To use the APIs in the Azure Management Libraries for Java, as the first step you need to create an authenticated client. There are several possible approaches to authentication. This document illustrates a couple of the simpler ones.
⚠️ Note, file-based authentication is an experimental feature that may or may not be available in later releases. The file format it relies on is subject to change as well.
To create an authenticated Azure client:
Azure azure = Azure.authenticate(new File("my.azureauth")).withDefaultSubscription();The authentication file, referenced as "my.azureauth" in the example above, uses the Java properties file format and must contain the following information:
subscription=########-####-####-####-############
client=########-####-####-####-############
key=XXXXXXXXXXXXXXXX
tenant=########-####-####-####-############
managementURI=https\://management.core.windows.net/
baseURL=https\://management.azure.com/
authURL=https\://login.windows.net/
graphURL=https\://graph.windows.net/
This approach enables unattended authentication for your application (i.e. no interactive user login, no token management needed). The client, key and tenant are from your service principal registration. The subscription represents the subscription ID you want to use as the default subscription. The remaining URIs and URLs represent the end points for the needed Azure services, and the example above assumes you are using the Azure worldwide cloud.

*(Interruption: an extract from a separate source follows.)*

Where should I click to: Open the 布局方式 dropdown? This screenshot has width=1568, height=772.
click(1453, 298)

Similarly to the file-based approach, this method requires a service principal registration, but instead of storing the credentials in a local file, the required inputs can be supplied directly via an instance of the ApplicationTokenCredentials class:
ApplicationTokenCredentials credentials = new ApplicationTokenCredentials(client, tenant, key, AzureEnvironment.AZURE);
Azure azure = Azure.authenticate(credentials).withSubscription(subscriptionId);
where client, tenant, key and subscriptionId are strings with the required pieces of information about your service principal and subscription. The last parameter, AzureEnvironment.AZURE represents the Azure worldwide public cloud. You can use a different value out of the currently supported alternatives in the AzureEnvironment enum.

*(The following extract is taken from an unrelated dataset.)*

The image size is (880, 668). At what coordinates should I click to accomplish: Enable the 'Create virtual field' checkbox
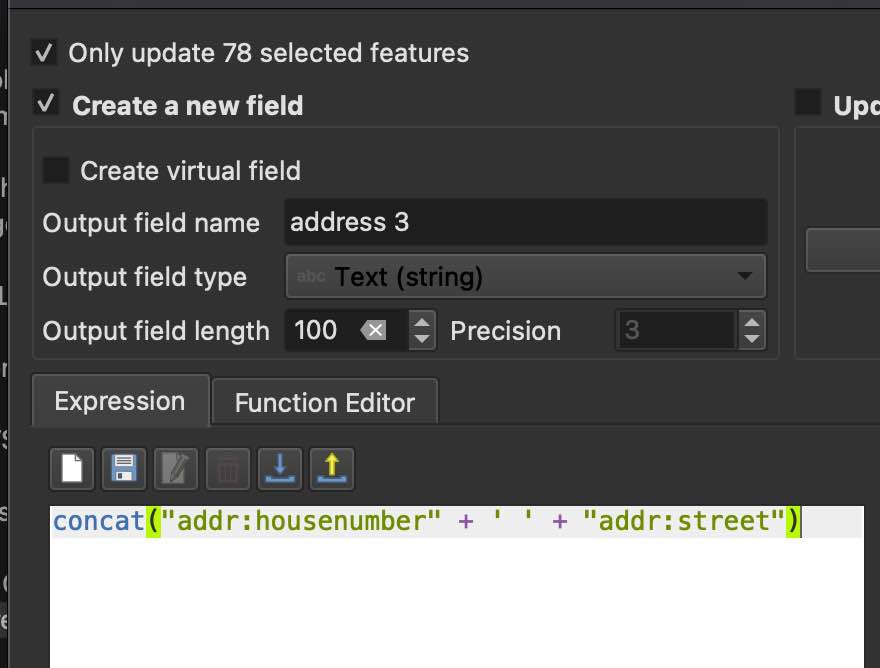pyautogui.click(x=56, y=171)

In order for your application to log into your Azure subscription without requiring the user to log in manually, you can take advantage of credentials based on the Azure Active Directory service principal functionality. A service principal is analogous to a user account, but it is intended for applications to authenticate themselves without human intervention.
If you save such service principal-based credentials as a file, or store them in environment variables, this can simplify and speed up your coding process.
⚠️ Note: exercise caution when saving credentials in a file. Anyone that gains access to that file will have the same access privileges to Azure as your application. In general, file-based authentication is not recommended in production scenarios and should only be used as a quick shortcut to getting started in dev/test scenarios.
You can easily create a service principal and grant it access privileges for a given subscription through Azure CLI 2.0.
- Install Azure CLI (>=2.0) by following the README.
- Login as a user by running command
az login. If you are not in Azure public cloud, useaz cloud setcommand to switch to your cloud before login. - Select the subscription you want your service principal to have access to by running
az account set --subscription <subscription name>. You can view your subscriptions byaz account list --out jsonc. - Run the following command to create a service principal authentication file.
curl -L https://raw.githubusercontent.com/Azure/azure-sdk-for-java/master/tools/authgen.py | python > my.azureauth
This will save the output of the command into an Azure service principal-based authentication file which can now be used in the Azure Management Libraries for Java and/or the Azure Toolkits for IntelliJ and Eclipse without requiring an interactive login nor the need to manage access tokens.